- WHAT IS NEEDED -
Return the data below exactly, stopping after the line with "Open the working".

--- --- ---

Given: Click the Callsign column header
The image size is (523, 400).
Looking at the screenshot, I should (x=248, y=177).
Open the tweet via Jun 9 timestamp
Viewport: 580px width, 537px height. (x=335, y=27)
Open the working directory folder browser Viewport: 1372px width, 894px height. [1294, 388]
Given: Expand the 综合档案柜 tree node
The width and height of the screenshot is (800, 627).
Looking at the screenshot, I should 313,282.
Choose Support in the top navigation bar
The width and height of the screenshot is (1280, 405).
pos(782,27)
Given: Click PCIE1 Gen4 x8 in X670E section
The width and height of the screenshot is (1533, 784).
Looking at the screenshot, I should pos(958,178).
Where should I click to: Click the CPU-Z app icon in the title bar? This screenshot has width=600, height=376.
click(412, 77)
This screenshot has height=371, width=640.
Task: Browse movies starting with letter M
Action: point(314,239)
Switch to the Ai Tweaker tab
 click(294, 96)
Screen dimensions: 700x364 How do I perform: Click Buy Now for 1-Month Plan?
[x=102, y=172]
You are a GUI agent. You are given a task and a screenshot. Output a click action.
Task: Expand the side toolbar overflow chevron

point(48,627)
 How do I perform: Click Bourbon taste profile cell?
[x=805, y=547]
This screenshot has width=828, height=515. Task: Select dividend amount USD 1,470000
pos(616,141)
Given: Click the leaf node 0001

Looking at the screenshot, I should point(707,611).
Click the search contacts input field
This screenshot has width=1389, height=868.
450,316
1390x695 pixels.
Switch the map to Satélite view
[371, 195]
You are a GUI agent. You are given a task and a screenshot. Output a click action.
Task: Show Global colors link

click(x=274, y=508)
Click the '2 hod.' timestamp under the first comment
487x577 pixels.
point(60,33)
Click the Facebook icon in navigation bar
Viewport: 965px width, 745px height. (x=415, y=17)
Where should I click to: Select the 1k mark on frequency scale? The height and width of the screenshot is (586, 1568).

--- --- ---

- WRITTEN REPLY -
Given: Click the Callsign column header
The image size is (523, 400).
Looking at the screenshot, I should (x=248, y=177).
Open the tweet via Jun 9 timestamp
Viewport: 580px width, 537px height. (x=335, y=27)
Open the working directory folder browser Viewport: 1372px width, 894px height. [1294, 388]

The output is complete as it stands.